Interest rate remains unchanged heading towards the festive season




23 November 2023

Today’s Monetary Policy Committee announcement of zero change to the current interest rate has property owners around the country breathing a collective sigh of relief. 

“Pegging interest rates at their current levels is definitely a step in the right direction for the property market right now,” says Leonard Kondowe, Finance Manager for Rawson Property Finance. Leonard-1

Stats SA’s latest figures show that inflation had already begun increasing in September, rising to 5.4%, up from 4.8% in August and 4.7% in July. This was largely attributed to escalating fuel prices. Those fuel prices received a sizeable reduction as of 1 November, however.
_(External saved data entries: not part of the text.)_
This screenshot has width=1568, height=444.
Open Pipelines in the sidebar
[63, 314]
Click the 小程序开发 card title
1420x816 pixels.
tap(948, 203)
“The drop in fuel prices makes a real difference, but it’s impossible to guess how long it’ll last, or whether its effects will be enough to stem the rising tide of inflation,” says Kondowe. “Many economists predicted that the MPC will have to resort to increasing the interest rate again this month to control this risk.  Personally, I was glad that they decided to keep the rate the same for now, and adjust if necessary in the new year.”

Should the interest rate go up in future, Kondowe says property along with other markets will feel the pinch. There are already huge numbers of homeowners struggling to make ends meet, and any further interest rate increases will only exacerbate those issues,” Kondowe says. “The distressed property market is busier than ever, but the lack of affordability means the pool of qualified buyers is also very small. Anything that erodes affordability – whether that’s fuel price hikes, cost of living expenses or interest rates – is going to chip away at that pool even more.” Silver linings include the facy that lenders are increasingly hungry to secure qualified bond applicants, leading to a very competitive lending market.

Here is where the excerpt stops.